■ How to complete this task ■
From the line that includes "Screen dimensions: 351x351" down to the final line of the data below, copy every line exactly and leave the rest out.

(Recorded data)

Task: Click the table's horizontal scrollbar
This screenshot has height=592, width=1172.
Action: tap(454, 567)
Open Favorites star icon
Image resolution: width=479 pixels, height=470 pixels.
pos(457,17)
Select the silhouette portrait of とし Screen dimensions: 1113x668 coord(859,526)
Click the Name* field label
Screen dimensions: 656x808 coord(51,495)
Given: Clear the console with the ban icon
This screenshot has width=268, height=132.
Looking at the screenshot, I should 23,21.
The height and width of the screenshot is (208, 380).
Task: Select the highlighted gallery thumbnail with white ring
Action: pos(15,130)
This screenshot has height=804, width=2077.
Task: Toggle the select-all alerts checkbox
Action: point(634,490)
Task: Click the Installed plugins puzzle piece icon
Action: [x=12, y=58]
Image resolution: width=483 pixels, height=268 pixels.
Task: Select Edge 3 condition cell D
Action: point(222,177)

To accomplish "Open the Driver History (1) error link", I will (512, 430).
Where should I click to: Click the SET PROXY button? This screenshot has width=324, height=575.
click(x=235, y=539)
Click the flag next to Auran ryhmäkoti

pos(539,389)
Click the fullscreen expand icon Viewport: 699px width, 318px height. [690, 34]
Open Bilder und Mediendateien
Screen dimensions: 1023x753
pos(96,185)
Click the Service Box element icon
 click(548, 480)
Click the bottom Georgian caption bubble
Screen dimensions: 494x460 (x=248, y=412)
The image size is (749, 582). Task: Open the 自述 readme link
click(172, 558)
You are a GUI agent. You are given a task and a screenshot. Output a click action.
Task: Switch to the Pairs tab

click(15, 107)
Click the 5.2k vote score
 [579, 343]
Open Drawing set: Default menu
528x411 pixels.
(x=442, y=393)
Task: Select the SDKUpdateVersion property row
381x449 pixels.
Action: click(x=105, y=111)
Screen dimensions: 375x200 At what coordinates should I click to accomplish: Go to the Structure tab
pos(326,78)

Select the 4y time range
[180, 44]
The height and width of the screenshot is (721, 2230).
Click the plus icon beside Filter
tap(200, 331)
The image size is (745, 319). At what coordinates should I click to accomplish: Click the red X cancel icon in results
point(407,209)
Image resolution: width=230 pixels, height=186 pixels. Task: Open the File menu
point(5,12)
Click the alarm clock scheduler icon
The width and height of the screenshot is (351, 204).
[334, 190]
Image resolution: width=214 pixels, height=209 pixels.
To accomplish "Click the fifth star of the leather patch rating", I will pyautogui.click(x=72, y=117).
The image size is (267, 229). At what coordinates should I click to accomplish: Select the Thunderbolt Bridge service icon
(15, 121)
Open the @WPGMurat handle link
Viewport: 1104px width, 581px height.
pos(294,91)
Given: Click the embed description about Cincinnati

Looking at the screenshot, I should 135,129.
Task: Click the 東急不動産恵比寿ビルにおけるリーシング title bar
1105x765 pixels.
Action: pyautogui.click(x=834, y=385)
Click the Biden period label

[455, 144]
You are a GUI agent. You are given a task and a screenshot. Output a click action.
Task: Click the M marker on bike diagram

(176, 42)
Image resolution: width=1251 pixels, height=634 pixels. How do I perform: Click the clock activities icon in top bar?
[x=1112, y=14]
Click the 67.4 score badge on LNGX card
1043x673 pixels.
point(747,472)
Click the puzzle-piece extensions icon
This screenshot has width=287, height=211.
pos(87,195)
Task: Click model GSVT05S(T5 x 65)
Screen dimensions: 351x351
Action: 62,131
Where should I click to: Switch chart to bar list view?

■ Written answer ■
Screen dimensions: 351x351
Action: 62,131
Where should I click to: Switch chart to bar list view?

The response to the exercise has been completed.